Finally unable to hold back her own exasperation any longer, the woman called out, "Everything's unravelling here!"
The green-eyed man was immediately by her side and roughly grabbed her face. Even though he was only a few inches taller than her, he shoved her face upwards by the chin and dragged it violently closer to him. "No, it's not", he sneered.
"It's not?", the older man cut in disbelievingly, stopping hard in his pacing tracks, "First she doesn't die and now she's back with the livin'. I thought the whole point was to off that fucking bitch?"

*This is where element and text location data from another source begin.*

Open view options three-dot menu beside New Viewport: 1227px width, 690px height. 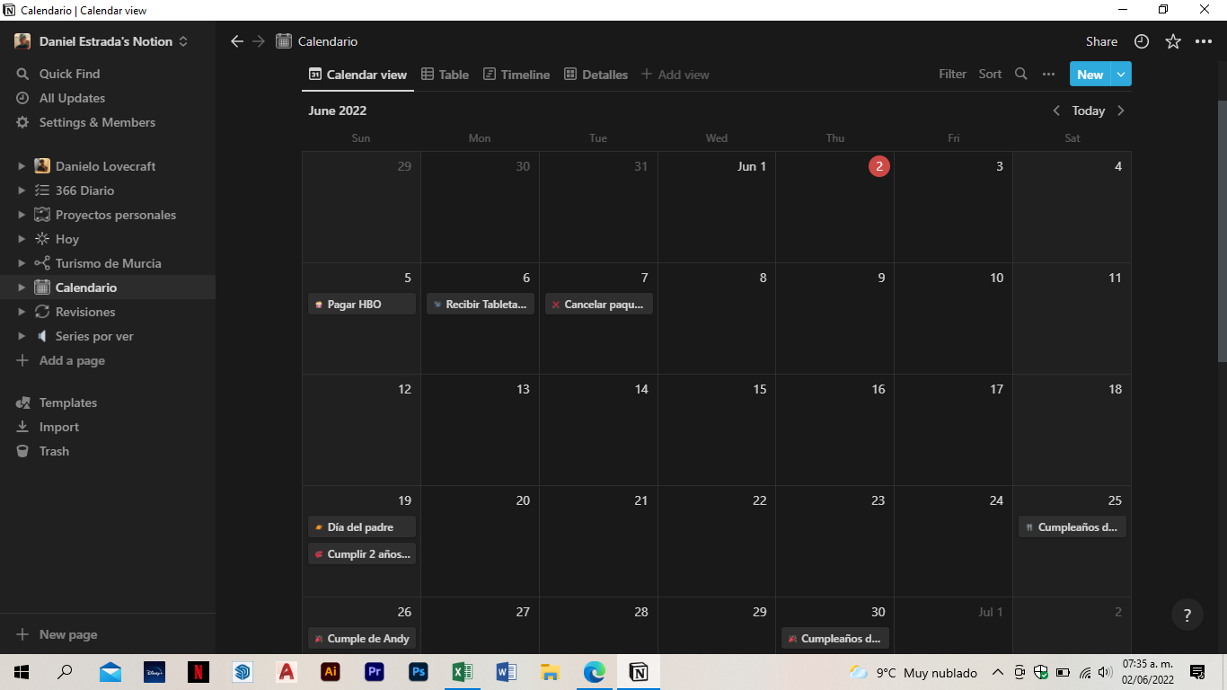[1048, 74]
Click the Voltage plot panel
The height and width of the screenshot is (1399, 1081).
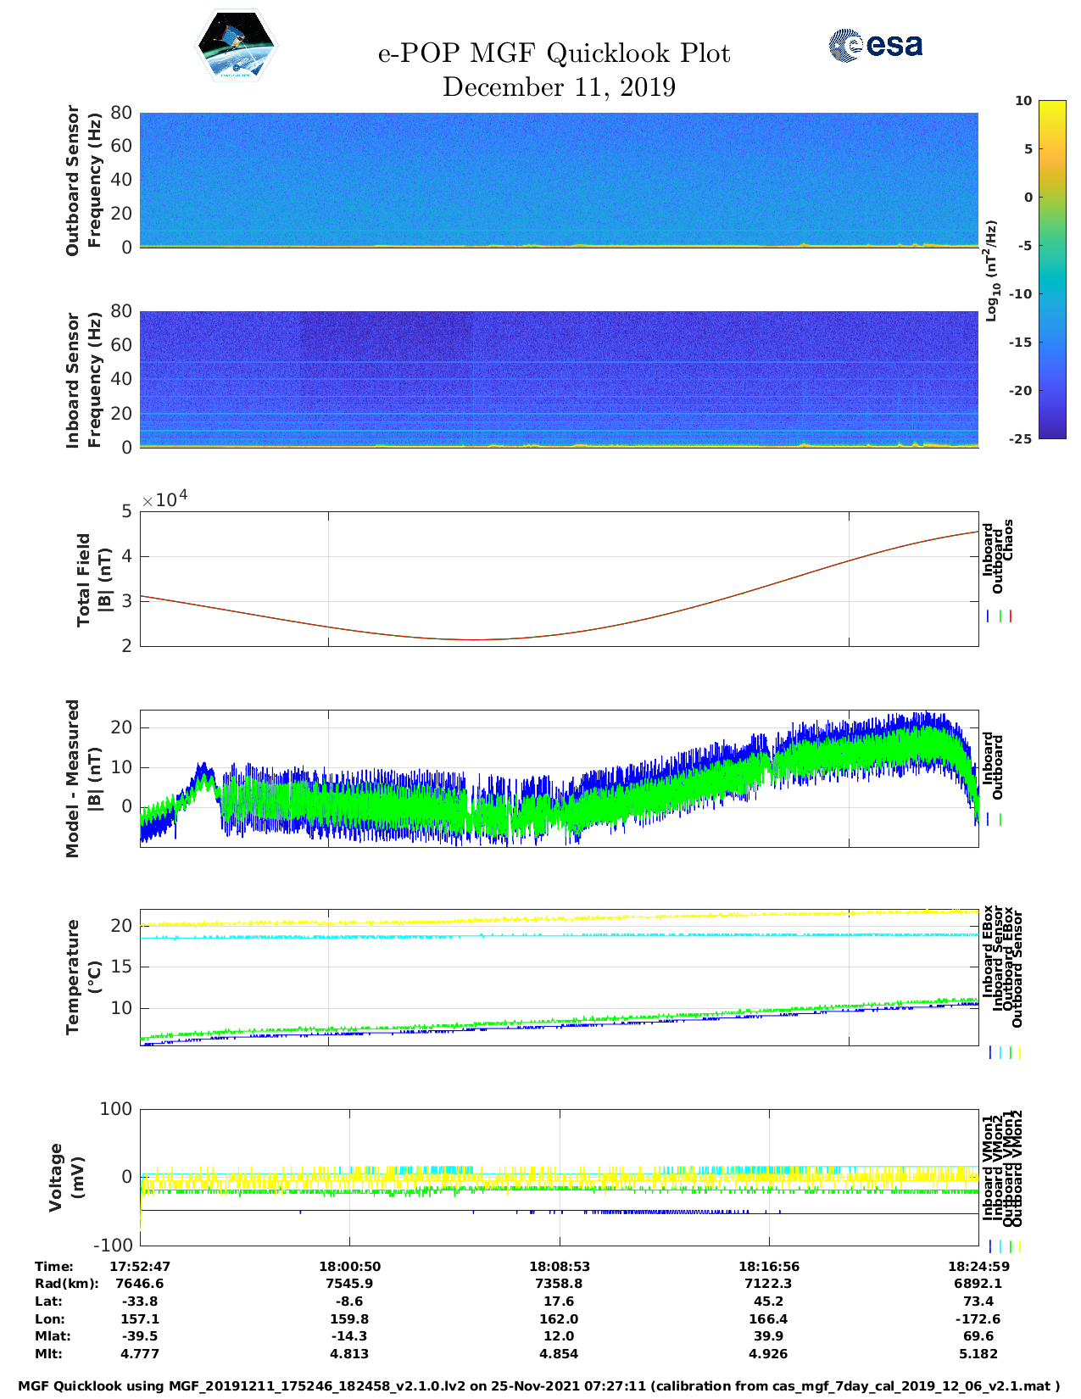(559, 1177)
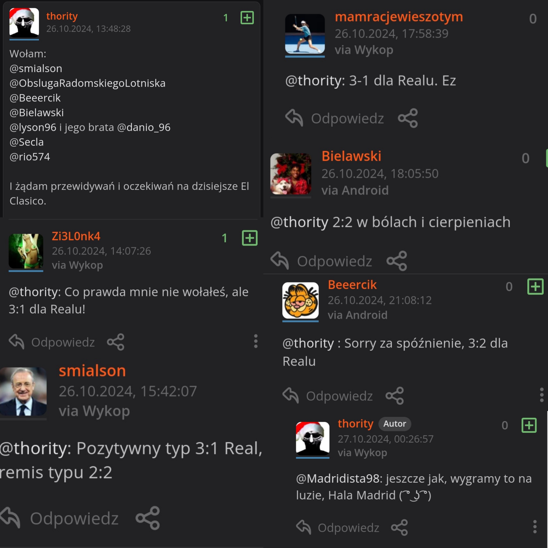Open the @ObslugaRadomskiegoLotniska mention
Image resolution: width=548 pixels, height=548 pixels.
pos(87,83)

The blue-eyed man shook his head. "Now, now. Just because she is standing in our way, does not make her a woman of easy virtue."
"Don't you dare patronize me", the older man spit out, tossing the cigar from his mouth, "This is your job. Your part gone awry."
"I know", the blue-eyed man stated evenly, uncrossing his arms, "And I will deal with it."
The green-eyed man let go of the woman's face, disregarding the bruises his fingers had left along her jawline. She pressed a hand to her mouth so as to stifle the whimpers that threatened to escape her throat. The man turned towards the other two. "How?", he inquired.
"There is still a chance. In the end", the blue-eyed man assessed plainly.
His green eyes widening in realization, the shorter of the two cautioned, "That is, if everything else goes according to plan."
"Will it not?"
"God damnit!", the oldest of the group cried out menacingly, "Listen to yourselves! We spent years planning this fucking stunt and now it's all going to hell in a hand basket!" Neither man flinched at his outburst, only a vague moan could be heard resounding in the wilting structures from where the woman was standing and watching.
"Plans have flaws."
"Yeah, where's your flexibility, Sarge?", the green-eyed man quipped, a cunning smile on his face.
"Lying in the Iraqi desert with the rest of 'em", he growled, smacking his lips against the butt of his cigar.
"I think it best we lay low for some time, await their next moves."
"Why?", the woman asked quietly.
"Because there are two possible alternatives right now: Either they get on to us...or they don't. And if they do, we got to move fast."
"Can't we just make sure they don't?", the older one retorted.
"Not anymore."
"Never planned on it."
"So what?"
The blue-eyed man's face stayed as unperturbed as ever. His dark hair was merging seamlessly with his black jacket within the darkness. His low, guttural voice almost echoed from the midst of it. "Plans have flaws...and backups."
The green-eyed man smiled, nodding his head. "So we stick to the backup. And wait."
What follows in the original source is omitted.